Он прыснул этим мыслям и продолжил смотреть в окно. Теперь мимо двигались поля. Здесь успел осесть негустой, но довольно низкий туман, сквозь который расстилались сочные темно-зеленые луга, усеянные цветами, которые поедали несколько стад коров. По стеклу закапал дождь. Июнь, а уже дожди. Наверное, в сентябре циклоны отыграются на людишках – жарить будет так, что готовить еду можно будет без огня, и даже в погребах спасения не будет.
Чуть позже до него дошло, что поля как раз-таки целы, хотя и пролегают вдоль железной дороги. Он привстал, посмотрел в окно напротив, - да, так и есть, шоссе. Пустое шоссе, только крестьянин в плаще, восседая на козлах телеги, подгонял лошадь. Странно это – здесь постоянно проходят войска, значит, обязательно на подобных лугах должны пастись кони, причем сотнями, и значит, что с этих лугов собирают фураж. Или же досюда не доглядели глаза Управления по снабжению, или сие место оставили про запас? Так или иначе, но вид прекрасный, даже несмотря на туман, наоборот, он придает какую-то уютность, мягкость… Неплохо было б съездить в подобные места, да и вообще на природу прогуляться, подумал Ритемус, и ему вспомнился Доламин. Найти похожее местечко недалеко от города, где он впоследствии осядет, и приезжать туда в отпуск…
Альдерус, впустив Ритемуса в номер, пришел в сильное возбуждение. Он принялся мерять шагами комнату от входной двери до балкона, то потирая руки, то сцепляя их за спиной. Первые полминуты он даже не обменялся с Ритемусом ни словом – просто ходил взад-вперед, и только потом наконец спросил:
- С Люминасом все в порядке?
- Абсолютно. Мы были на безопасном расстоянии.
- Хорошо. Я узнал обо всем через час после произошедшего. Даже хотел приказать уведомить командиров батальонов начать подготовку к оцеплению палаточного лагеря и казарм, где расположились «зеленые», с последующим разоружением, но решил повременить – приказа ведь еще не было. Может, все кончится миром. А, кому я тут вру, - махнул он в пустоту, - В общем, пока ждем. Насколько я понял, правительство максимально задавило продвижение информации в массы. Частные газеты пронюхали про все, но большой шум удалось упредить, сократив в сводках число убитых и раненых. У нас такой же приказ был – сегодня в полночь заявились к редакторам местных газет, и доходчиво попросили о такой услуге – минимум информации о произошедшем, а лучше умолчать. Разумеется, никто умалчивать не стал, но из-за нехватки информации навоображали в своих газетенках невесть что, но в пределах разумного. Такой бред, скажу я тебе… - усмехнулся он. – Мы сами толком тоже ничего не знаем, кроме этих трех криптограмм.

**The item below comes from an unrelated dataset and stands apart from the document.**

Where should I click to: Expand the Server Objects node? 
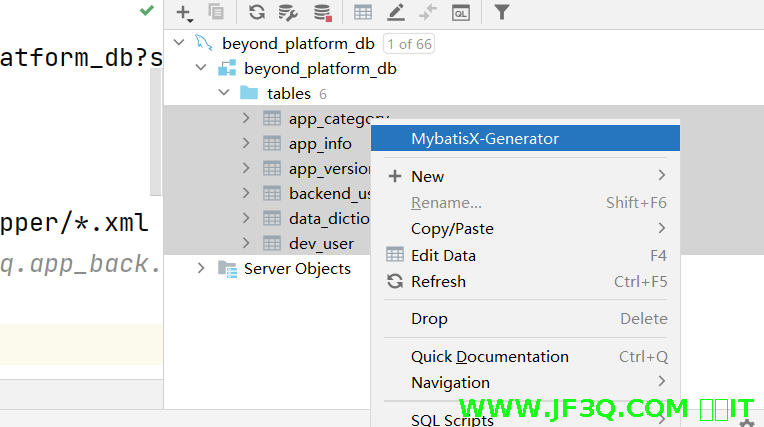[x=201, y=268]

- А что «возрожденцы» предприняли в Севелласе?
- Тоже, что и мы, но с запозданием на десяток минут. Опомнились после того как мы зашевелились. Сделали тоже, что и мы – усилили патрули, офицеры носились по всему городу с вопросами, что делать, и через пару часов все стихло. Мы перепугали всех ночью. Народ даже сейчас на улицу неохотно выходит, как ты мог заметить.
- Я бы тоже перепугался, если бы узнал, что под моими окнами собираются стрелять.
- Я тебе не сказал – сегодня в девять утра вождь произнес речь. Мол, следует сохранять спокойствие, скорбим и посыпаем голову пеплом по погибшим, виновники будут найдены и так далее. Шелуха. Канцлер пока воздержался. Вроде и успокоили всех, а на самом деле ничего не ясно, что делать.